--- begin Records for this exercise ---

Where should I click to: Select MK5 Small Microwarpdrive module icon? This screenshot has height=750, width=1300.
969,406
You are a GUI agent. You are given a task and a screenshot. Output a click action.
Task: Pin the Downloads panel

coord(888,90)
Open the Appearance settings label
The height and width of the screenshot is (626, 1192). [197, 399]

--- end Records for this exercise ---
--- begin Records for this exercise ---

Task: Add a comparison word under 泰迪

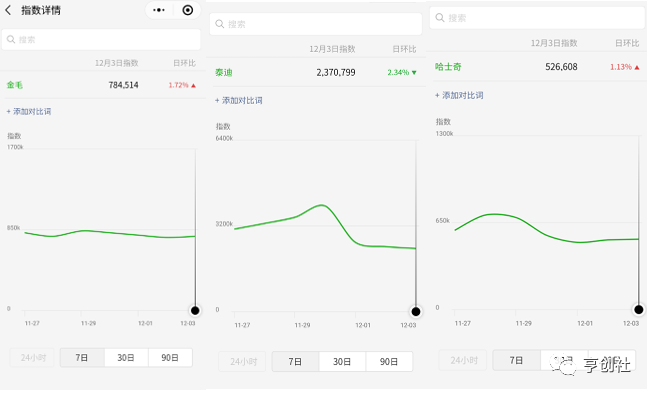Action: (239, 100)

--- end Records for this exercise ---

▶ **Required work**
Reproduce the listing verbatim from the line containing "Where should I" up to and including the line containing "The height and".

▶ **Answer to this exercise**
Where should I click to: Select MK5 Small Microwarpdrive module icon? This screenshot has height=750, width=1300.
969,406
You are a GUI agent. You are given a task and a screenshot. Output a click action.
Task: Pin the Downloads panel

coord(888,90)
Open the Appearance settings label
The height and width of the screenshot is (626, 1192). [197, 399]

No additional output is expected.